Vol. 11, Issue 3, Part D (2025)

Abstract

Background: Rabies remains a critical public health challenge, particularly in developing countries where the burden of disease is exacerbated by inadequate vaccination of dogs, which are the primary transmitters of the virus. Despite the availability of human immunoglobulins and vaccines, these treatments are often inaccessible or unaffordable for those most at risk.

Objectives: This study aims to identify potential therapeutic options for combating the rabies virus by repurposing existing drugs.

Methods: Using advanced molecular docking simulations, 2,015 approved drugs were screened against two critical protein targets: polymerase and the Metabolite glutamate receptor subtype 2 using Autodock-vina. Protein targets of these drugs were determined using the Swiss target prediction server. The drugs' interactions with the target proteins were analysed using Discovery Studio Visualizer.
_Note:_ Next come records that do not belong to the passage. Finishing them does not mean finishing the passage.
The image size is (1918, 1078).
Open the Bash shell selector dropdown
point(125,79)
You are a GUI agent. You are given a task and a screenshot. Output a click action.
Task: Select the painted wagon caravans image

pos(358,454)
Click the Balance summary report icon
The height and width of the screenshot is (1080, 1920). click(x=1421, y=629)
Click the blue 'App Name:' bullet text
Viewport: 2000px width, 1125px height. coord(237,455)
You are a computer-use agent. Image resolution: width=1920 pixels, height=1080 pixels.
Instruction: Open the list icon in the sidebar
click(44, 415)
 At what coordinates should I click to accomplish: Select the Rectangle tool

Molecular dynamics was executed using Schrödinger LLC Desmond software.

Results: The study identified Warfarin and Suramin as promising frontrunner drugs based on their binding affinities and potential to inhibit the rabies virus. Additionally, other compounds like Methotrexate, Folic acid, Lumacaftor, Domperidone, Ketoconazole, Itraconazole, Finasteride, Dutasteride, Risperidone, and Bromocriptine showed significant potential and warrant further investigation.

Conclusion: The findings suggest that repurposing these drugs could provide an accessible and effective therapeutic option for rabies, especially in resource-limited settings where immediate and novel treatments are not available. Further in-vitro studies are recommended to validate the efficacy of these drugs against the rabies virus.